Jurors to weigh whether ex-Marine should be executed

Jurors in federal district court in Alexandria have concluded that a former U.S. Marine who killed a fellow service member at Joint Base Myer-Henderson Hall is legally allowed to be executed for his crime.

After hearing presentations from federal prosecutors, jurors on Monday determined that 25-year-old Jorge Torrez, who was convicted earlier this month of first-degree murder in the 2009 death of 20-year-old Amanda Jean Snell, is eligible for the death penalty.

Curiously, Torrez’s defense attorneys made no arguments on his behalf, and a judge told jurors that Torrez had instructed them not to.

Determining whether Torrez is eligible to be executed is one phase in the death penalty process; jurors so far weighed only whether the case meets a series of technical requirements that would allow the former Marine to be executed. They have not decided, yet, whether they actually want to impose the penalty that prosecutors have sought.

Prosecutor Robert Heberle argued that there was “overwhelming evidence” to show Torrez’s eligibility.


Jorge Torrez

“George Torrez is a calculating, methodical sexual predator,” he told jurors Monday.
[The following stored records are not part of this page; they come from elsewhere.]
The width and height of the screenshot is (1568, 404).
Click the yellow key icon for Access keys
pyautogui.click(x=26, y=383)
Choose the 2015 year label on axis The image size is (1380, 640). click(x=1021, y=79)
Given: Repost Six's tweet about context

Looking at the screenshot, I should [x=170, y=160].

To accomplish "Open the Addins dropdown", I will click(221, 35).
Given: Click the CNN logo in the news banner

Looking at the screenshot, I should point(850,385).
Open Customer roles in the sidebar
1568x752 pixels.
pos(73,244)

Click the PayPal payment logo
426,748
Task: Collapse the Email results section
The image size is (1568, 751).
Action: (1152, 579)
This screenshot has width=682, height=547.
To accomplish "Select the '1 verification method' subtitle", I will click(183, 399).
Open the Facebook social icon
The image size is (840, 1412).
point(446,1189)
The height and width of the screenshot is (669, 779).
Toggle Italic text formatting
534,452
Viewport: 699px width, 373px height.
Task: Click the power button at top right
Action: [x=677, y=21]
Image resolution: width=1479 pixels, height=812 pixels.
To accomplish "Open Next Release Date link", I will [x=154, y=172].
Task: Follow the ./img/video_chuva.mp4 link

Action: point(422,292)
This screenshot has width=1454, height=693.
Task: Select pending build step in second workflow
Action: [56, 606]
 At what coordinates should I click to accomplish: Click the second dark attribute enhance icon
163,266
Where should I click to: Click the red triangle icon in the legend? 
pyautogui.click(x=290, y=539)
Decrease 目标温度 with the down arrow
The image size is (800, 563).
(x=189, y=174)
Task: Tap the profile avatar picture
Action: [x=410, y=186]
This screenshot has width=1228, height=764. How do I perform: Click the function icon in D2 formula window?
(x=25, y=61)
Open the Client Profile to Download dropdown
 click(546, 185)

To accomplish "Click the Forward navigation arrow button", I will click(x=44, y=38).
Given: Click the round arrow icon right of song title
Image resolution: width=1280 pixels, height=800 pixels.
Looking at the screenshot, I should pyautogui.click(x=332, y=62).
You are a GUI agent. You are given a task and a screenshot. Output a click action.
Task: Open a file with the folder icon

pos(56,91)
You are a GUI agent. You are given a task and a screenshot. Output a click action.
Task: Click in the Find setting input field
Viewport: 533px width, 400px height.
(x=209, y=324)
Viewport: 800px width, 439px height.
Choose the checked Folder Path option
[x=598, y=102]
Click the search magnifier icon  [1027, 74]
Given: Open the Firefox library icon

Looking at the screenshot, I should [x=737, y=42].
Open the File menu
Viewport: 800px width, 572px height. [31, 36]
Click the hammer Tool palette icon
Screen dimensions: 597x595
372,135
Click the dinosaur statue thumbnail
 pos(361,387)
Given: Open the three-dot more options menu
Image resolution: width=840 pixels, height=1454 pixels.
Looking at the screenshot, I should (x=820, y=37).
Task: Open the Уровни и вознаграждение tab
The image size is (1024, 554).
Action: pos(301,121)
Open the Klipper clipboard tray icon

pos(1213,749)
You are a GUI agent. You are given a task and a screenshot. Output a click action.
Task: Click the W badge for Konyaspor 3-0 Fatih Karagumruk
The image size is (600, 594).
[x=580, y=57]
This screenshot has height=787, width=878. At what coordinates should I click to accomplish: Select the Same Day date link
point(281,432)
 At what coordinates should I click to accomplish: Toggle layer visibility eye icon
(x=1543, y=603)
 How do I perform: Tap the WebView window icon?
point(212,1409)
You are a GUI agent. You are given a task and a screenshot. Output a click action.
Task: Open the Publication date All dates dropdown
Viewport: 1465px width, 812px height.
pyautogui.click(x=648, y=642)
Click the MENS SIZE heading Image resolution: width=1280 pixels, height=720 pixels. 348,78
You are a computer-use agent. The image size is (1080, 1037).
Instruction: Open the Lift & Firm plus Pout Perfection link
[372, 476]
Jurors in the Eastern District of Virginia, where Torrez was convicted, rarely impose the death penalty, even in the infrequent instances prosecutors seek it. Most recently, prosecutors sought the death penalty for three Somali pirates convicted in the fatal shootings of four Americans on a yacht off the coast of Africa, but jurors recommended they instead be sentenced to life in prison.

The last time a jury in the Eastern District recommended death was in 2009 for a man named David Runyon, who was convicted in a murder-for-hire plot in Newport News. According to the Death Penalty Information Center, which tracks death penalty cases nationwide. Virginia has six inmates on federal death row.

Torrez’s crime, though, was heinous enough — and his victim sympathetic enough — to make the death penalty a possibility.

Prosecutors said Torrez attacked Snell at random, creeping into her room at Joint Base Myer-Henderson Hall and wrapping the young woman’s neck with the power cord of her pink laptop. They said Torrez is a sexual predator who browsed Internet sites about rape fantasies and randomly attacked other women in Arlington after Snell’s death. He was convicted and sentenced in those incidents in 2010.

Snell, who grew up in Twentynine Palms, Calif., and Las Vegas, was known among family members for her outgoing nature and “infectious personality,” said Denise Alexander, her aunt. Alexander said that Snell volunteered helping autistic children and hoped to make a career of it when she had finished her Navy service.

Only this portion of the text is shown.